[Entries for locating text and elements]

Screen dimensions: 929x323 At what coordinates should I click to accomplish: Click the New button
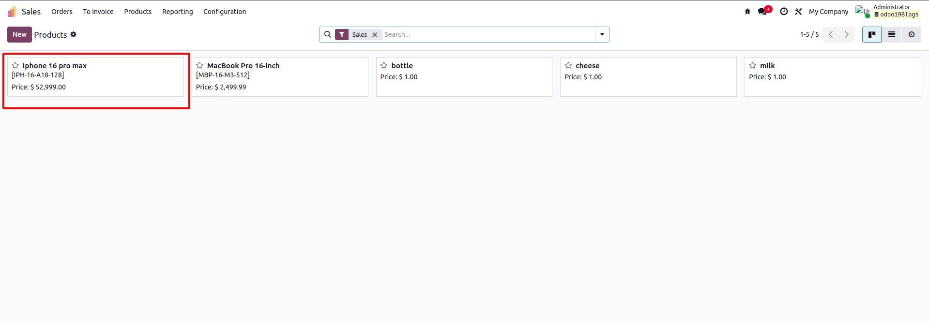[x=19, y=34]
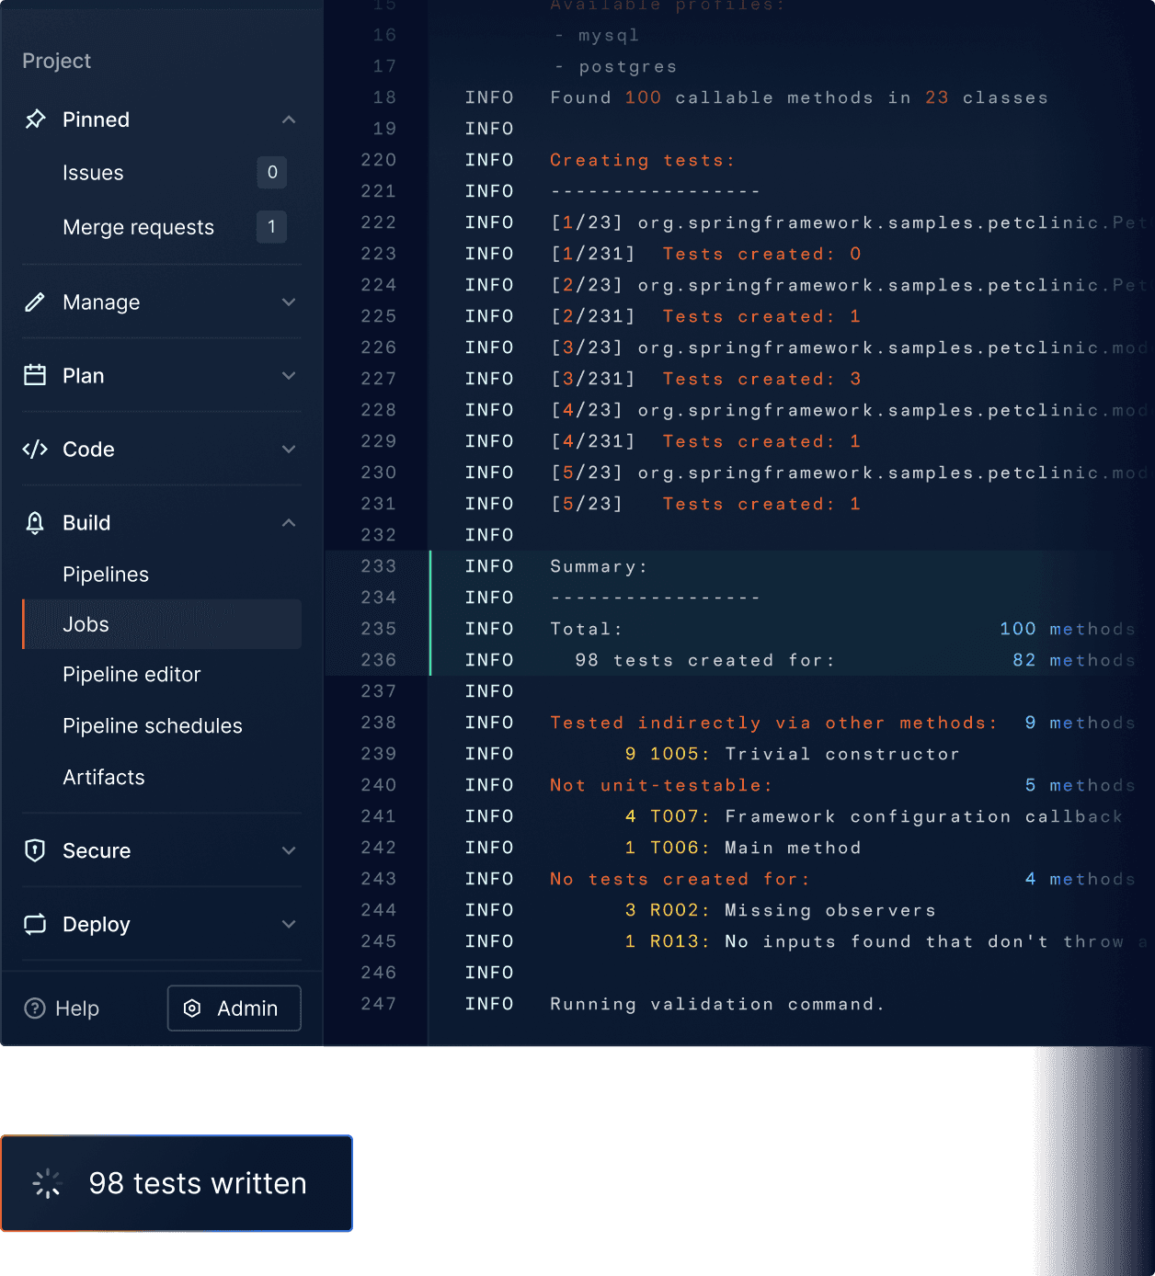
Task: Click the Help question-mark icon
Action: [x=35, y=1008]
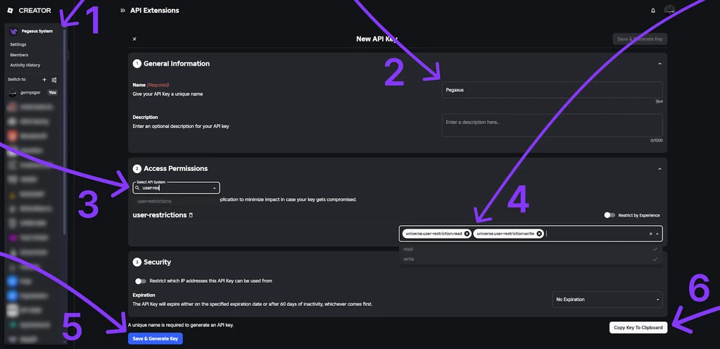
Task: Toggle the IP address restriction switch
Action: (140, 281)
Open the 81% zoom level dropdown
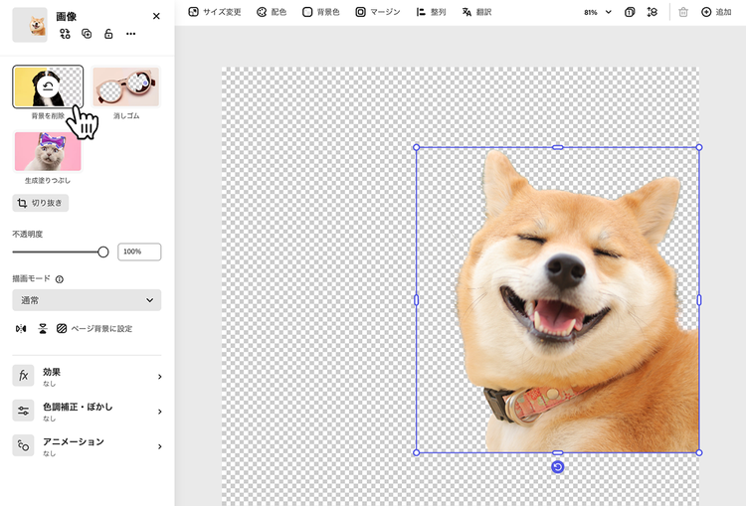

DIRECTIVE:
Reproduce every entry above word for word, leaving out the pictures.

SOLUTION BELOW:
Screen dimensions: 929x323 At what coordinates should I click to accomplish: Click the New button
[x=19, y=34]
Task: Click the Help question-mark icon
Action: [x=35, y=1008]
Task: Toggle the IP address restriction switch
Action: (140, 281)
Open the 81% zoom level dropdown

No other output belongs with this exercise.